@coralai/sps-cli 0.42.0 → 0.43.0

package/skills/mobile/references/performance.md

@@ -0,0 +1,152 @@
+# Mobile — Performance
+
+Startup, frame rate, memory, battery, app size.
+
+## Measure first
+
+- **iOS**: Xcode Instruments — Time Profiler, Allocations, Energy Log, App Launch template.
+- **Android**: Android Studio Profiler, Macrobenchmark, Perfetto, Battery Historian.
+- **Cross-platform**: framework-specific profilers (React Native Flipper, Flutter DevTools).
+
+No optimization without a profile. Anecdotes lie; flame graphs don't.
+
+## Startup
+
+Cold start = process launch → first meaningful screen. Budget:
+- iOS: < 400 ms to first frame (Apple's guideline).
+- Android: < 5 s for cold start acceptable; < 2 s is good.
+
+Common startup killers:
+- Synchronous work in `Application` / `AppDelegate` init (SDK init, network pings).
+- Excessive DI graph construction at cold start.
+- Loading a huge JSON on the main thread.

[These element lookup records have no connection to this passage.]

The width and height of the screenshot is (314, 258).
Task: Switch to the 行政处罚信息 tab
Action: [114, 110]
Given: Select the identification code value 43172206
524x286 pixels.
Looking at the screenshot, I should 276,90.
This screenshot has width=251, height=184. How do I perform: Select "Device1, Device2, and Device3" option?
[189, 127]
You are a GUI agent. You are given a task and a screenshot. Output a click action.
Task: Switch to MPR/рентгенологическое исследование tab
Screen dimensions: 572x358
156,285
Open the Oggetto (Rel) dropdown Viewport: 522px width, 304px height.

+- First screen fetching data sequentially.
+
+Strategy:
+1. **Do nothing on launch** that isn't required to render the first screen.

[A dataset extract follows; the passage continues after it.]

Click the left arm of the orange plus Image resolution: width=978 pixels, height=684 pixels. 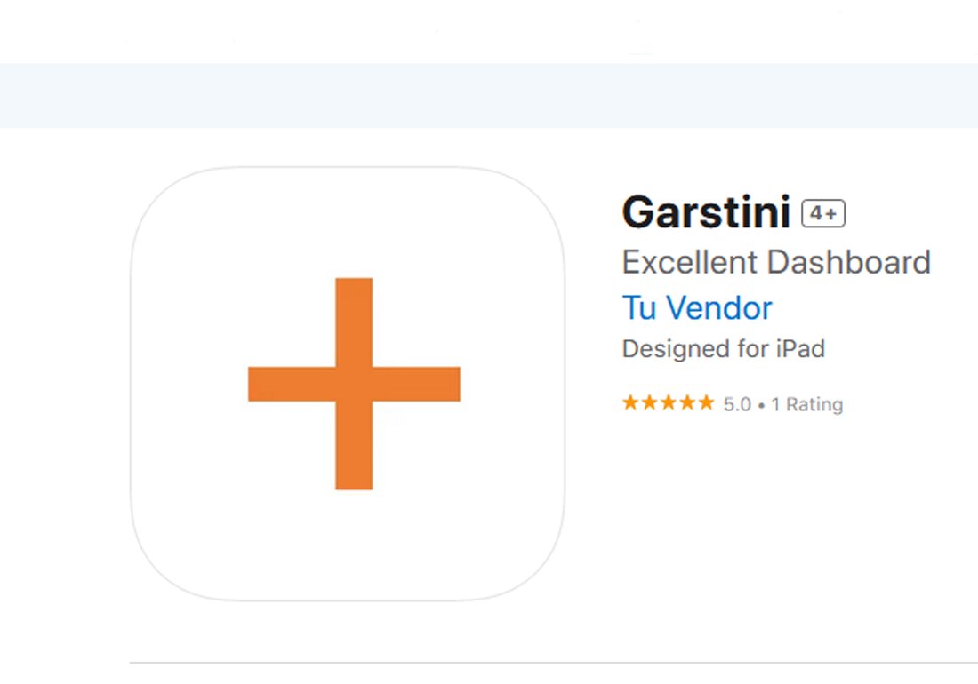point(292,384)
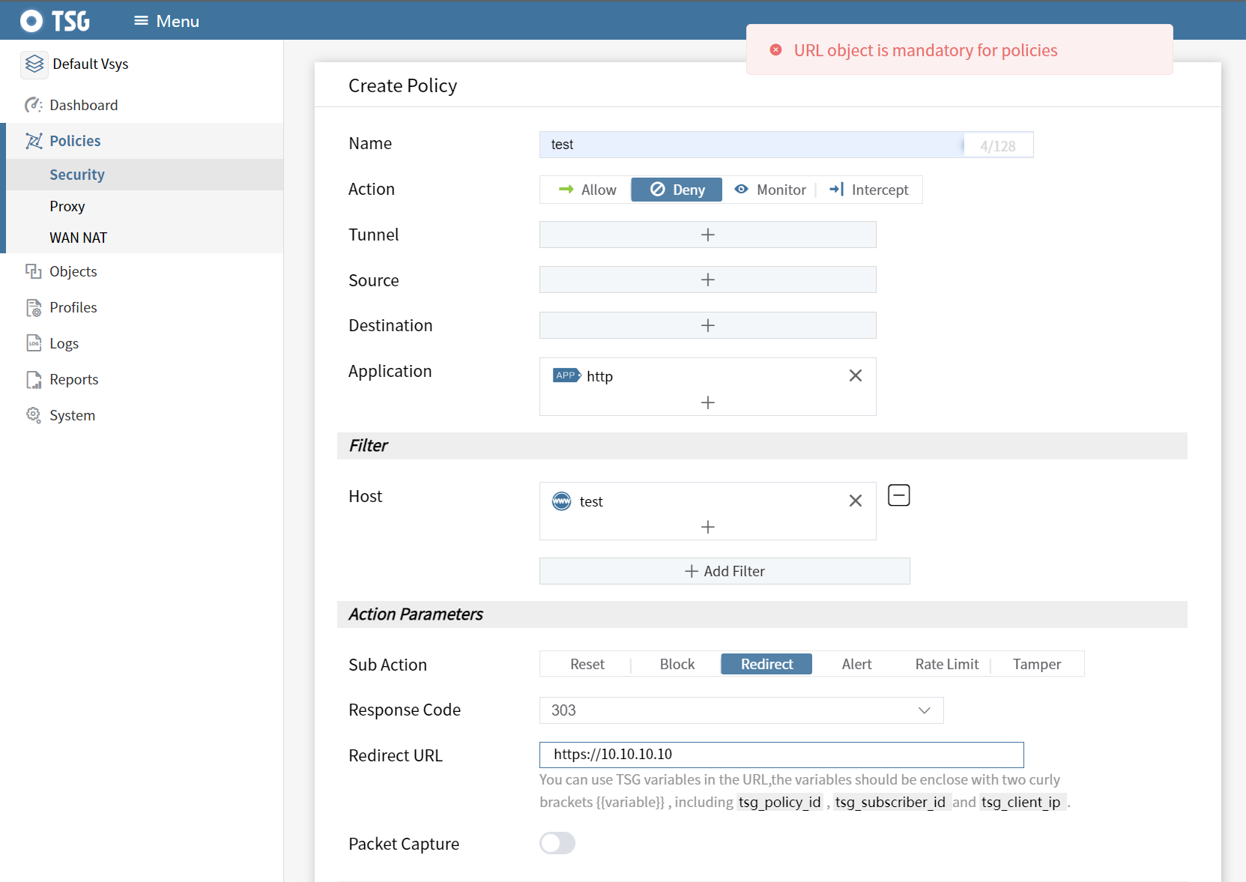Click the TSG logo icon
Screen dimensions: 1246x882
click(x=31, y=21)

+2. **Defer SDK init** (analytics, crash reporter) using platform idle callbacks.
+3. **Show a real UI fast** — skeleton, cached content, progressive hydration.
+4. **Parallelize first-screen data fetches.**
+
+## Frame rate — 60 fps / 120 fps
+
+16.67 ms per frame at 60 Hz; 8.33 ms at 120 Hz. A frame budget missed = visible jank.
+
+- **Never block the UI thread** with disk, network, JSON parsing, or big computations.
+- **Measure jank** with the platform tool (Choreographer on Android, Core Animation FPS on iOS).
+- **Move work off-main**:
+  - Android: coroutines on `Dispatchers.Default` / `IO`; Compose's `LaunchedEffect`.
+  - iOS: `Task.detached(priority: .utility)` / async functions.
+  - Cross-platform: web workers, Dart isolates.
+
+## Lists — virtualize
+
+Any list with > ~50 items should virtualize (render only what's visible).
+
+- **iOS**: `UITableView` / `UICollectionView` already do; `LazyVStack` in SwiftUI; avoid mapping huge arrays into `ForEach` inside `ScrollView`.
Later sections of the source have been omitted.